- Khadkewake Location in Maharashtra, India
- Coordinates: 19°40′04″N 74°27′07″E﻿ / ﻿19.66778°N 74.45194°E
- Country: India
- State: Maharashtra
- District: Ahmednagar
- Taluka: Rahata

Government
- • Type: Panchayati raj
- • Body: Grampanchayat

Population (2011)
- • Total: 1,982

Languages
- • Official: Marathi
- Time zone: UTC+5:30 (IST)
- PIN: 423107
- Telephone code: 02423
- Vehicle registration: MH-17

= Khadkewake =

Village in Maharashtra

Khadkewake is a village in Rahata taluka of Ahmednagar district in the Indian state of Maharashtra.

==Population==
According to the 2011 census, the population of the village is 1982, comprising 1,060 male residents and 922 female residents.

==Economy==
Most of the village residents are engaged in agriculture.

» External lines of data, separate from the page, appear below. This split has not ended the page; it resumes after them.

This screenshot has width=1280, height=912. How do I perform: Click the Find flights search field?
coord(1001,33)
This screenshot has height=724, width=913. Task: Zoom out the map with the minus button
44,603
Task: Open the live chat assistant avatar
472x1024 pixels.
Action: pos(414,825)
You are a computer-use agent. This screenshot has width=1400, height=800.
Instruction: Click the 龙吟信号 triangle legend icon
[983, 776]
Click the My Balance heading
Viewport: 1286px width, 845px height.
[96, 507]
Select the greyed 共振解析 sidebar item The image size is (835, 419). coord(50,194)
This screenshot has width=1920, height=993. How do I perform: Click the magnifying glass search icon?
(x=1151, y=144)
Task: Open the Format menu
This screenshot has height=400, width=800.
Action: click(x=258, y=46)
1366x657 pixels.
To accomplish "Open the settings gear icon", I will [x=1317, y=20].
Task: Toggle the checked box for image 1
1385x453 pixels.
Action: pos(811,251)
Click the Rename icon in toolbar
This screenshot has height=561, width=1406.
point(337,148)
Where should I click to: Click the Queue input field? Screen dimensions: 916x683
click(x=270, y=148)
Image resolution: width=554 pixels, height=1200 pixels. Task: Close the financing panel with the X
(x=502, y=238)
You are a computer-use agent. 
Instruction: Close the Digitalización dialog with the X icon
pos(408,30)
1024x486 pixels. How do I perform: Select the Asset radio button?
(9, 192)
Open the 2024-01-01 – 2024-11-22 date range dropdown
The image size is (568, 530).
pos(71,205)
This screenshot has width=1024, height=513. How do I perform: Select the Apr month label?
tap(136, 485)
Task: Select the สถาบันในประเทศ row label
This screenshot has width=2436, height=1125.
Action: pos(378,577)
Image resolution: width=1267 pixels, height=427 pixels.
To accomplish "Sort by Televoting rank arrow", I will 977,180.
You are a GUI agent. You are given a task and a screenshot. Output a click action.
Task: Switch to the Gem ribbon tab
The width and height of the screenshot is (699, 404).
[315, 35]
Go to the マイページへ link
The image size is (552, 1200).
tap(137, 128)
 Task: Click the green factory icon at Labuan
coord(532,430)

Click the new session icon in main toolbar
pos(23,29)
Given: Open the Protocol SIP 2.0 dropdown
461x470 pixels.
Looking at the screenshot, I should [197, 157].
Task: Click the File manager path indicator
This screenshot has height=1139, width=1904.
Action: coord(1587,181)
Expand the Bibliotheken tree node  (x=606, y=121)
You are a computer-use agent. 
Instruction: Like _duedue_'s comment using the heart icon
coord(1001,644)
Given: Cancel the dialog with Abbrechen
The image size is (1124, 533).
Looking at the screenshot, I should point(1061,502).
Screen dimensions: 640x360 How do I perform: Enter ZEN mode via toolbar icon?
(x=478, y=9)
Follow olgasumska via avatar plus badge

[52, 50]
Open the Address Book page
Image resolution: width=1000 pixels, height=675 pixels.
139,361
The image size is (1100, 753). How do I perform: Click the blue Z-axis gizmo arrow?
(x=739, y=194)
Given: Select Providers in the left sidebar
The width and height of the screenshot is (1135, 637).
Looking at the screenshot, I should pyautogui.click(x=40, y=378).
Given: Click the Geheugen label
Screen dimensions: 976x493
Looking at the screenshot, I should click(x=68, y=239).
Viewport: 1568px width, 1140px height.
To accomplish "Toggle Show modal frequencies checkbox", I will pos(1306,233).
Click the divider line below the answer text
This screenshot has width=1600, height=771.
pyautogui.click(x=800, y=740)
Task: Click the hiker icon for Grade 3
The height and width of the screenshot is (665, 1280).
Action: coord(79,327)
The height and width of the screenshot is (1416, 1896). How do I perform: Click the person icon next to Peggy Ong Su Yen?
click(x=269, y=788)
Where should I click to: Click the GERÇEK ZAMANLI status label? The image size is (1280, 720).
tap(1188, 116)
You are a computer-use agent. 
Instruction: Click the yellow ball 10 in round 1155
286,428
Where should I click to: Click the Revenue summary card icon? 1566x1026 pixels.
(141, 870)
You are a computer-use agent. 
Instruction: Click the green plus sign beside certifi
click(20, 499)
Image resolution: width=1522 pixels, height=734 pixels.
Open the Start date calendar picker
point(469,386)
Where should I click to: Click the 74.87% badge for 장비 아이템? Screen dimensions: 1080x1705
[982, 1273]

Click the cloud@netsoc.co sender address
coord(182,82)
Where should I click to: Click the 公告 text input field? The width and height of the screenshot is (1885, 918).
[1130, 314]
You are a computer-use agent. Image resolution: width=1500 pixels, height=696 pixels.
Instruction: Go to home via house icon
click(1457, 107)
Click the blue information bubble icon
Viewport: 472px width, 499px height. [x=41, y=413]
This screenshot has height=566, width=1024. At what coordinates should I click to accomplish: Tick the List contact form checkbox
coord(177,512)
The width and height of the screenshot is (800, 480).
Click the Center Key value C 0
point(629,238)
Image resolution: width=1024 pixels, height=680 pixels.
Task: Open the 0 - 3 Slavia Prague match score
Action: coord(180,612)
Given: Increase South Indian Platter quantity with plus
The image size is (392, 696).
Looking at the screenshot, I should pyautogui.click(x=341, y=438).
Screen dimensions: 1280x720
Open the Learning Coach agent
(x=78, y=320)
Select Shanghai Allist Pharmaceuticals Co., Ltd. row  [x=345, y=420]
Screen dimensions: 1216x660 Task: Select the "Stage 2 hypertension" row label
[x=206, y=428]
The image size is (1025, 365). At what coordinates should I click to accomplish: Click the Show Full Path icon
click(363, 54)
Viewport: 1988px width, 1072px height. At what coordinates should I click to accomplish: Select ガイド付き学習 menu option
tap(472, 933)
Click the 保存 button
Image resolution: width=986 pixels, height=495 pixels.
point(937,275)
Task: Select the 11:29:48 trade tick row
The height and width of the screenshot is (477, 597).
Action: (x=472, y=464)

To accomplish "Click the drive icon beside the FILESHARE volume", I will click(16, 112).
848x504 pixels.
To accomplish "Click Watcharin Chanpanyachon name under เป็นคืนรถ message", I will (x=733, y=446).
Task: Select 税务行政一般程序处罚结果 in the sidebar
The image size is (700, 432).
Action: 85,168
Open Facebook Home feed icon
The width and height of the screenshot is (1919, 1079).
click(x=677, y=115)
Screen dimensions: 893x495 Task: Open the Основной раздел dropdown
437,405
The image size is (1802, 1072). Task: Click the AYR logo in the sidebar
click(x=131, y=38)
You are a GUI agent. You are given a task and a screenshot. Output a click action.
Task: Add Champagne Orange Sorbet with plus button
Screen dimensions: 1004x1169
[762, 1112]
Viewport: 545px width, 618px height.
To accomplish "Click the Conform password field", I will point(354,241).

A Export Facility Center of Maharashtra State Agricultural Marketing Board for fruits and vegetables is located in the village.

==Transport==
===Road===
Khadkewake is connected to nearby cities and villages by village roads and the Nagar-Manmad highway.

===Rail===
Shirdi is the nearest railway station to village.

===Air===
Shirdi Airport is the nearest airport to village.